Russian news reports about Wednesday's clash in Grozny, crediting unidentified sources, conflicted with the official version. Deputy Army Chief of Staff Gen. Valery Manilov said categorically: "No Russian armored vehicles have entered the city." Defense Minister Igor Sergeyev called reports of a debacle in Grozny "lies and misinformation." The Russian military reported that only two soldiers were killed in Chechnya in the past 24 hours.

Whether a high death count will deflate public support for the army offensive in Chechnya is an open question. Many Russians regard Chechnya as a nest of Muslim terrorists who pose a threat of internal violence and threaten the cohesion of the Russian state.

Today, former prime minister Yevgeny Primakov said that if reports of the Russian military defeat are true, it would constitute a "crime." Like Putin, Primakov is a candidate for president in next year's elections. "It is a crime to send untrained troops into such an attack, or to carry out an unprepared action which may lead to great losses," he said.

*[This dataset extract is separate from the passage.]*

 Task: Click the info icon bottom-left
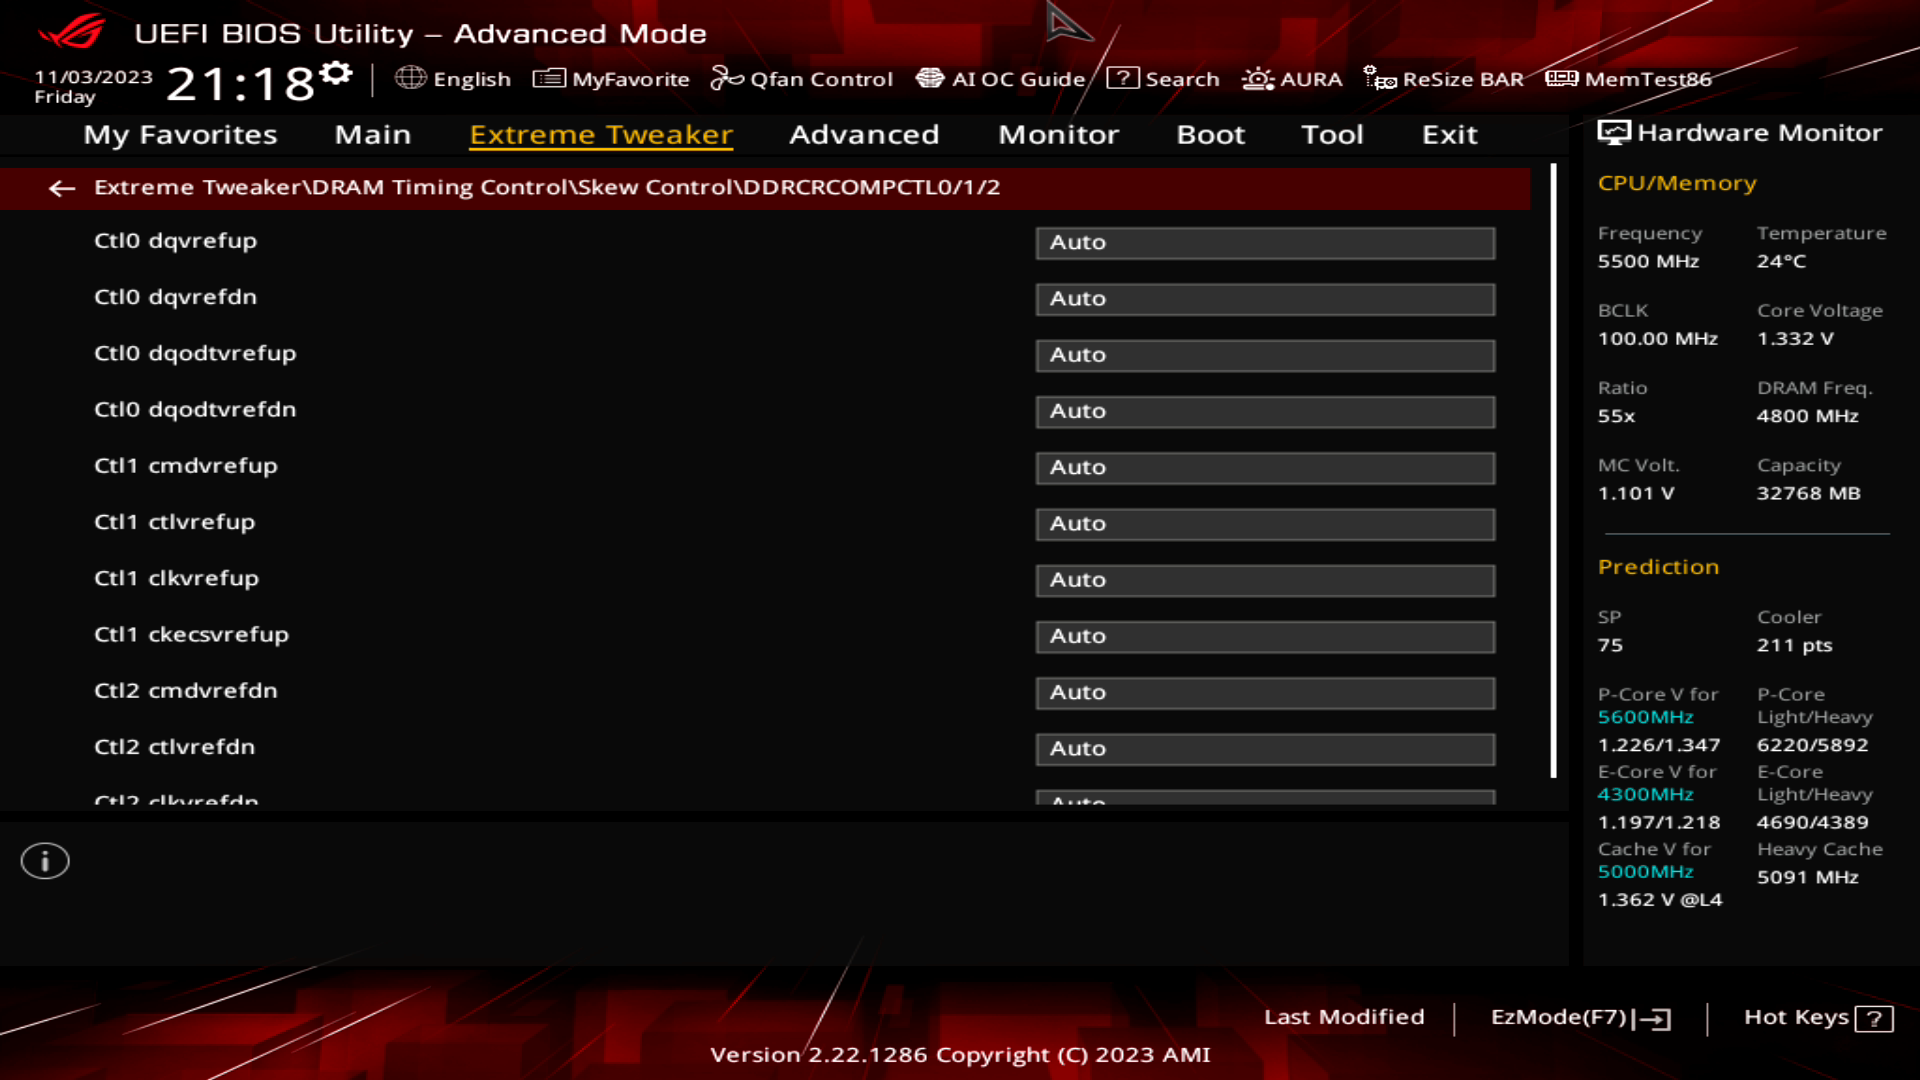(44, 860)
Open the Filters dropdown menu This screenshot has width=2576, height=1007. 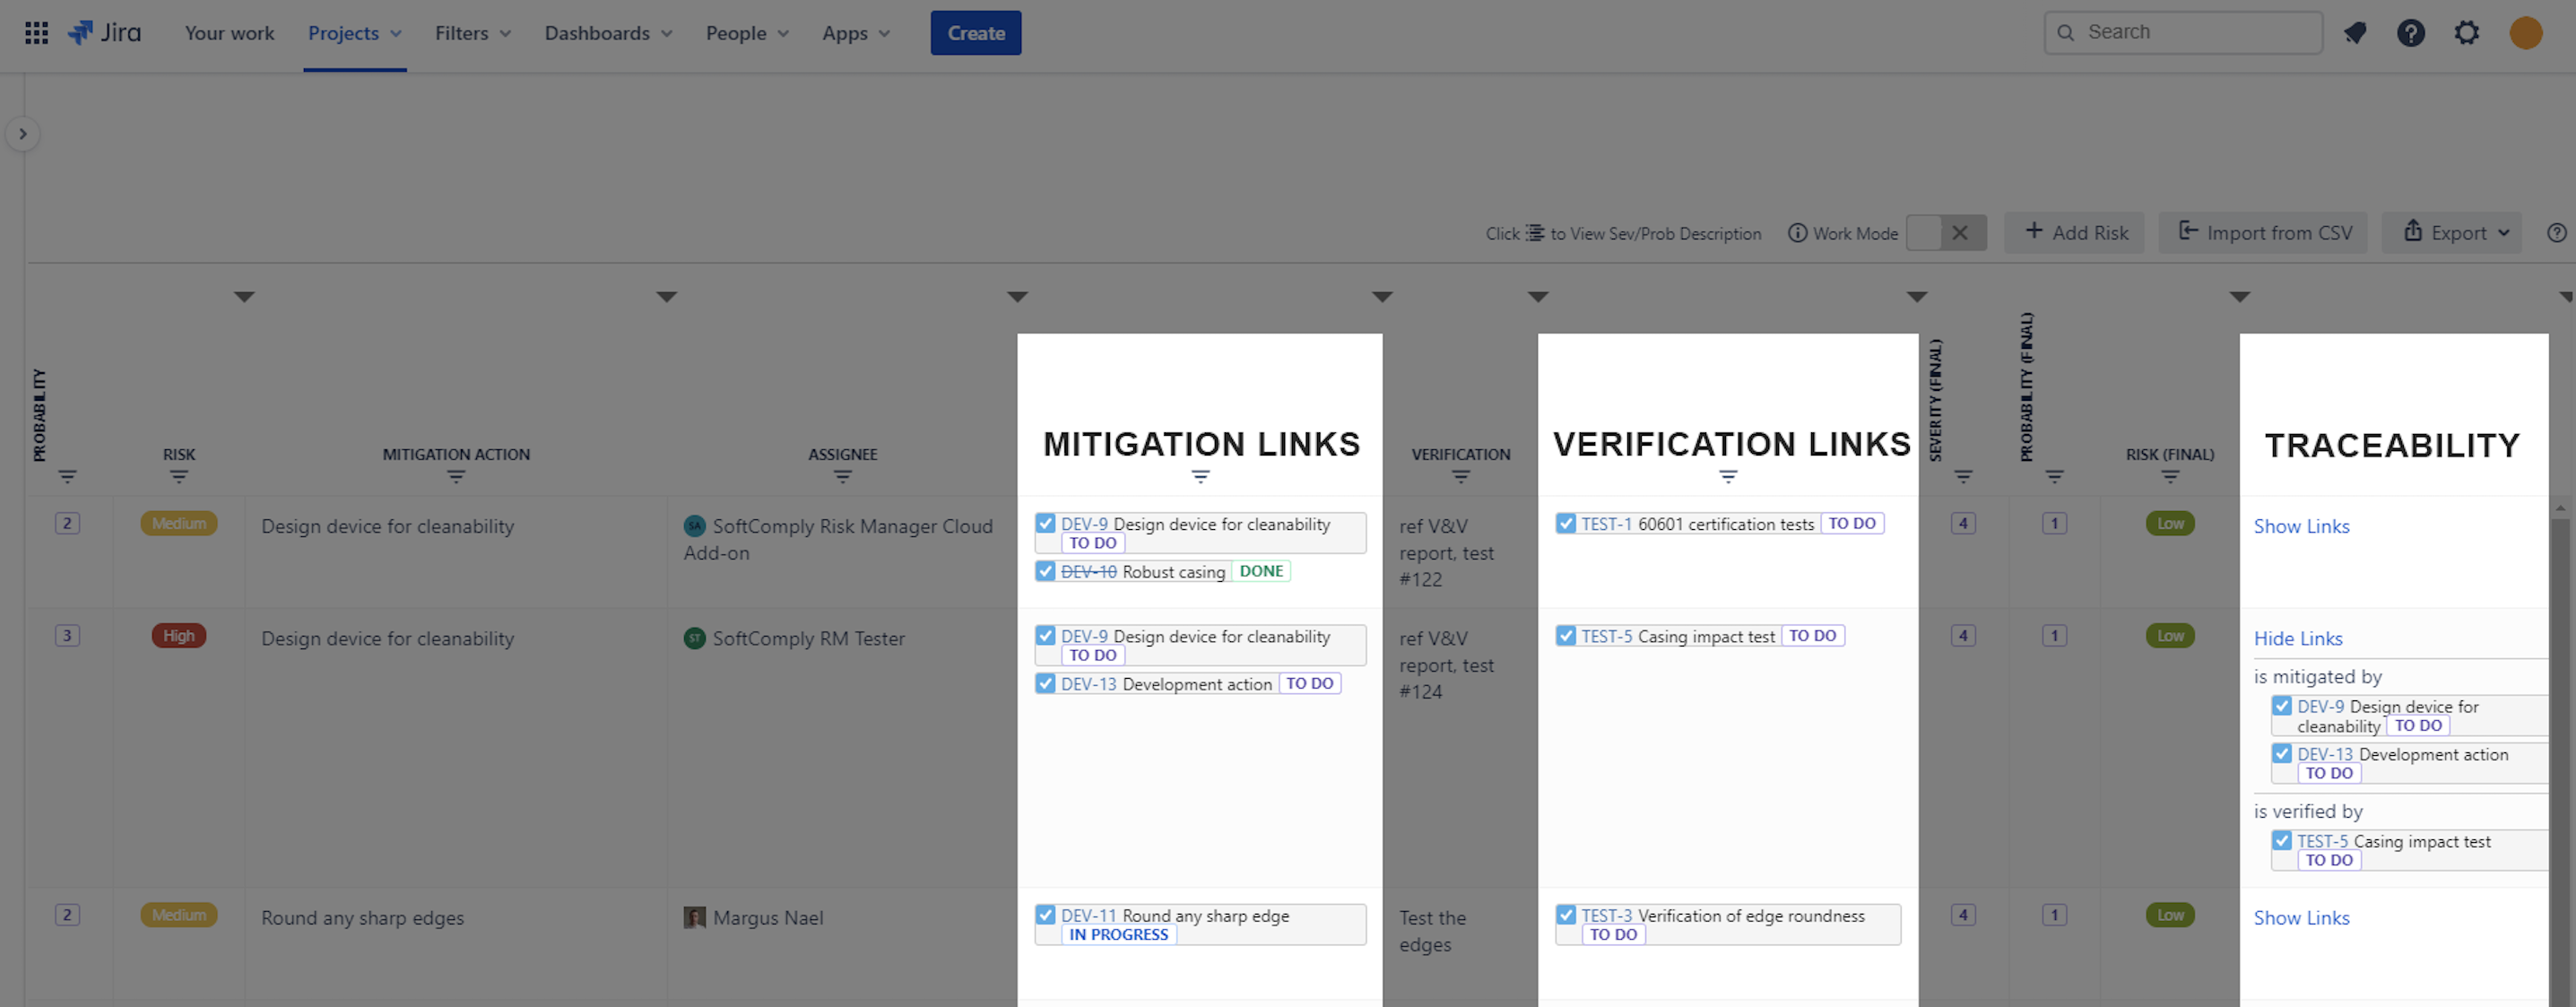[x=472, y=33]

Primakov went on to criticize the issuance of contradictory information by the government and the military. "The defense minister says there has been no assault on Grozny and this won't happen in future. Then another fairly high-ranking military chief says that as long as there are still civilians there, there won't be an assault on the city. A third says the operation will be completed, by and large, before the end of the year. A fourth says it may take until February. I get the impression that these operations have not been thought out in advance," he said.

Reports from Grozny said the battle went on for three hours in and around Minutka Square, a traffic circle about two miles from the center of the capital. Afterward, the bodies of scores of Russian troops were said to be strewn among the charred chassis of Russian tanks and other armored vehicles. Streets nearby are framed by high and mid-rise apartment buildings, and the column appeared to have been targeted from all sides.

Russian forces shelled Grozny through Wednesday night and this morning, and the blasts could be heard as far away as the Ingushetia border, another Russian region 30 miles west. At Mozdok, Su-24 and Su-25 ground-attack jets took off every few minutes, headed either for Grozny or targets in Chechnya's mountainous south.

In another development, Russian officials have been warning repeatedly that the Chechen rebels are preparing home-made chemical weapons for use in against Russian troops in Grozny. Such a tactic would be risky for the Chechens, who would presumably be engaging the Russians in close quarters. At the same time, Russian commanders might be tempted to launch similar weapons from afar.

Maj. Gen. Nikifor Vasilyev, a chemical warfare expert, told reporters today that the Chechens are preparing weapons made of "poisonous chemicals, chlorine, ammonia and sulfuric acid.

"Bombs packed with these substances are being buried in a number of districts of Grozny," he said. "The bandit command is actively engaged in constructing chemical obstacle fields along the likely lines of advance of the federal forces."

Russian officials also launched a broadside at the foreign media today. The Federal Security Service spokesman said that reports from Grozny are "nothing but a part of a black public relations campaign that is being carried out by foreign secret services with the help of correspondents."